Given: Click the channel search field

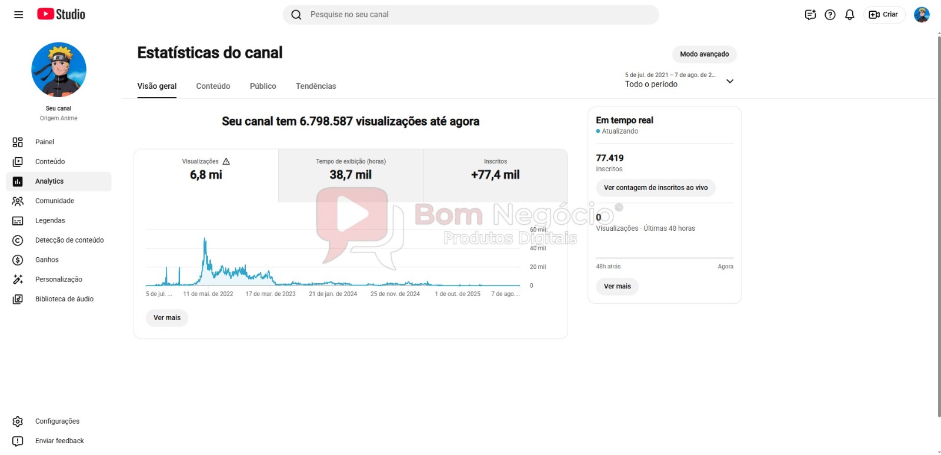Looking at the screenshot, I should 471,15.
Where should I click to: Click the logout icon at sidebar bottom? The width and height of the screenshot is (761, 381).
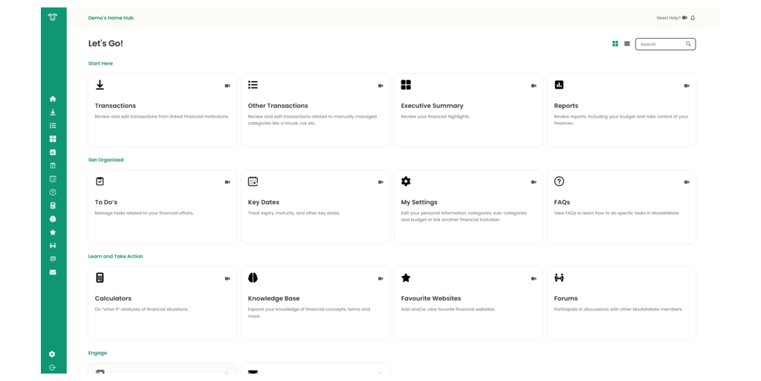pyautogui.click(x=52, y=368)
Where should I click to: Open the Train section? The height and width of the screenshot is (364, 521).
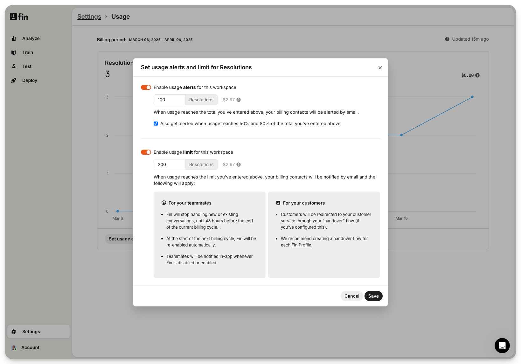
· · · · ·
§ **What the task asks**: All lines above between the line that contains "Where should I click to: Click" and the last line of the entries, both included, must be transcribed exactly. No pictures are to appear.

§ **Answer section**:
Where should I click to: Click the logout icon at sidebar bottom? The width and height of the screenshot is (761, 381).
pyautogui.click(x=52, y=368)
Where should I click to: Open the Train section? The height and width of the screenshot is (364, 521).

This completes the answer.